◆ **Parts of the exercise**
(1) Summarize the post about the family dog Lady in two sentences.
(2) Write a continuation of the post about the family dog Lady, picking up after its final sentence.

##### Source passage

A Dog Was Loved
Mar. 31st, 2021 09:22 pm![[personal profile]](https://www.dreamwidth.org/img/silk/identity/user.png)
After months of up-down health, the family dog, Lady, finally passed away of an infection on her tail. It's been a while coming--her health since I got home in late 2019 hasn't been great. She had an unrelenting skin rash that intensified until I asked my dad how long she'd been having it, and how long the next-door neighbour had been renovating (an intense reno that involved practically gutting the house, generating a lot of dust).
She also started walking more slowly, and what used to be a whole neighbourhood walk became just one jaunt down the road and back. On especially bad days, she would eventually just sink to the ground even as she walked, looking a bit like a big white furry lizard, and I'd carry her home.
She used to say hello to all the neighbourhood dogs, and lost interest in them completely.
Sometime last year she started having difficulty standing up and walking on the tiled floor of our driveway porch, slipping a lot. It got worse when my mother decided to bar access to the garden because she could no longer wait for her regular walk hours and started to pee and poop in the garden. She compensated by either howling for our attention, or peeing/pooping in the driveway if no attention was forthcoming. Towards the end, she couldn't even get up, even to show interest in her leash, even as she howled, and I realised that she needed to be picked up and taken out of the house first, onto the road where she could get a foothold.

##########
##### Provided material

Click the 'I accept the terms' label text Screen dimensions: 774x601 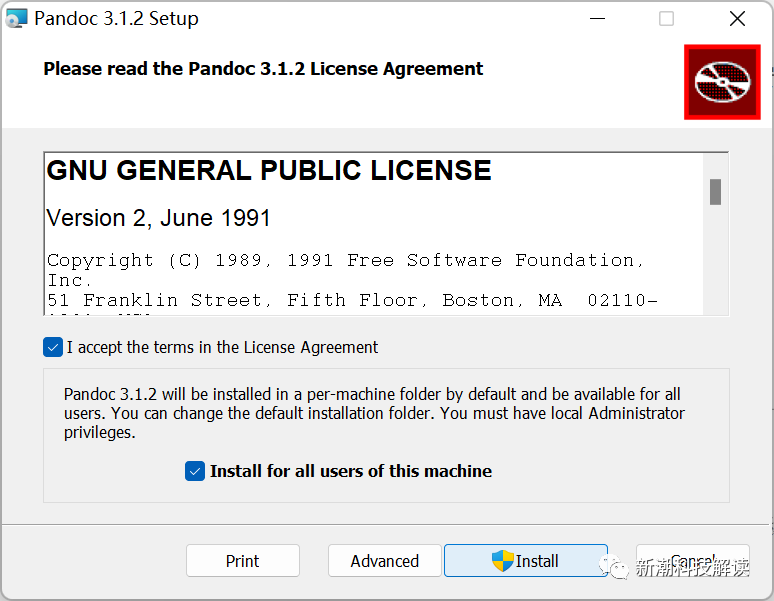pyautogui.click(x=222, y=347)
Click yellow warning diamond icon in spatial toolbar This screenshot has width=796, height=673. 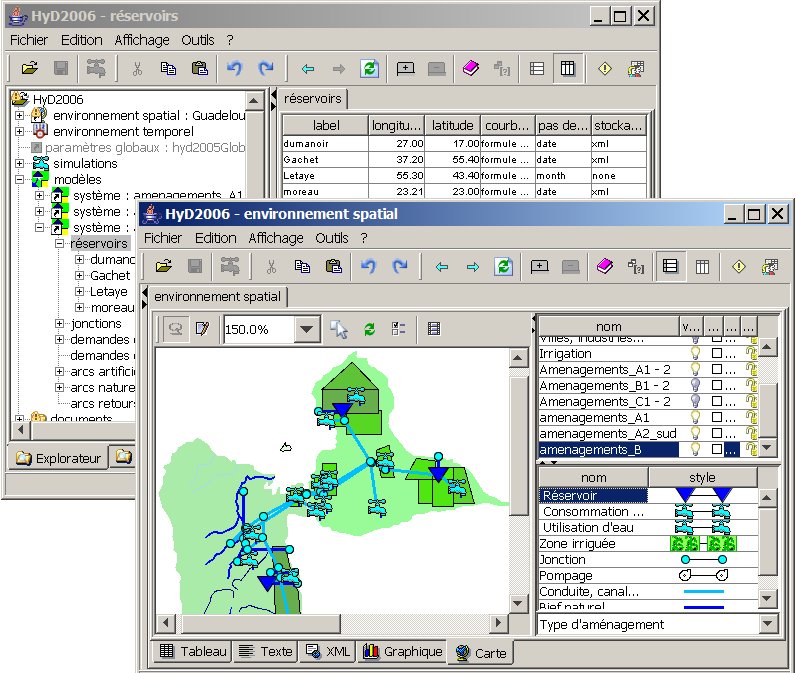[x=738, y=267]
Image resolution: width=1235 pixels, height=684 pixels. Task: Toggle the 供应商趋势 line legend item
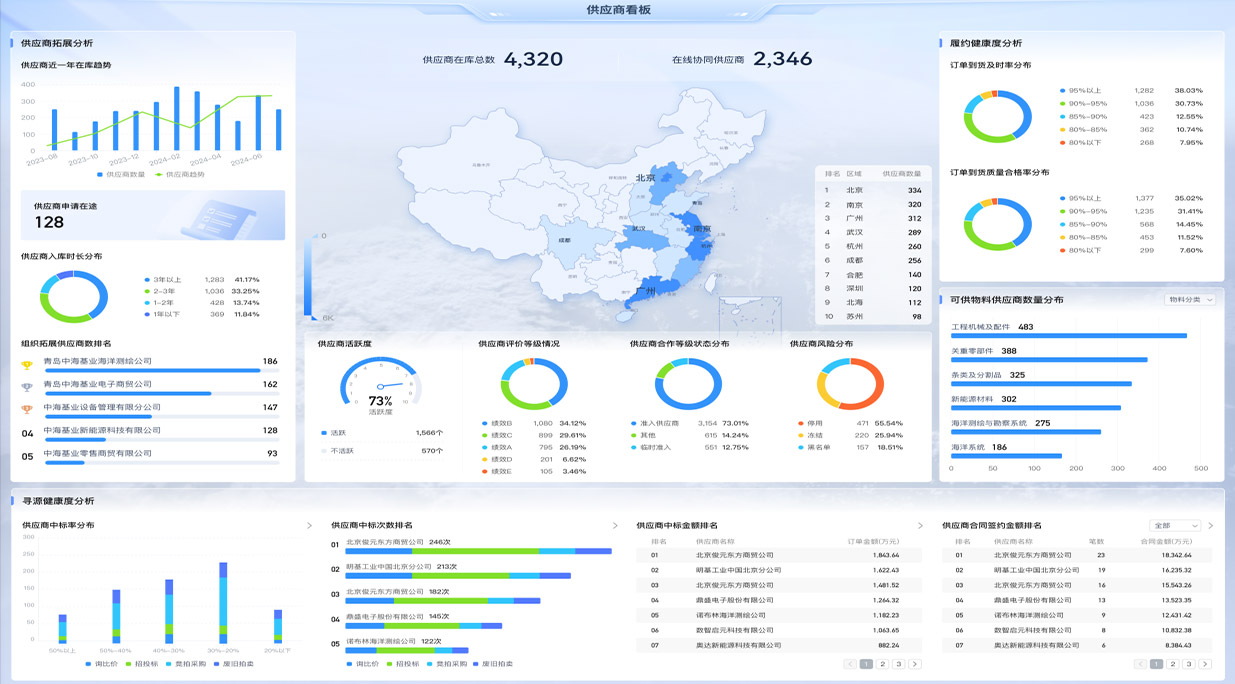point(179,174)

##########

◆ **Task answers**
(1) After months of up-and-down health, the family dog, Lady, died of an infection on her tail. Before that she had a worsening skin rash, slowed down on walks, lost interest in the neighborhood dogs, and eventually could not get up on the tiled porch floor without being carried out to the road.

(2)
She started coming into the house during rainy days to find a rug to lay on. But at some point she couldn't climb in through the window, so I let her in. Then I laid out cushions wrapped in a fleece sheet that I've been using for sewing scrap experiments so she could sleep more comfortably on the floor (which my mother was upset about, since the cushions are from the old bamboo furniture that she couldn't bring herself to get rid off, sentimental value and all, and she foisted the single-seater onto my bedroom and I only really use it for putting stuff on).
I have never been particularly attached to this dog. She was happiest when running, and unlike previous dogs, didn't give a fig about the family. She barked when dark-skinned strangers approached the house, but not Chinese strangers. Where my last two dogs had separation anxiety, howling if I left the house, and whining and barking happily whenever I came home, this one ignored me most of the time unless I fed her or took her out on a walk. Most of her expressions were mostly of resignation, like the eternal sigh of a dog just waiting for her next meal.
(I once brought home a kitten, and showed it to her. She responded by retracting her body that said, "nngggghhh no" and when I tried to shove it in her face, she got up and repositioned herself. She didn't actually run away, she just put in bare minimum effort. It was one of the funniest expressions I've ever seen on a sentient creature.)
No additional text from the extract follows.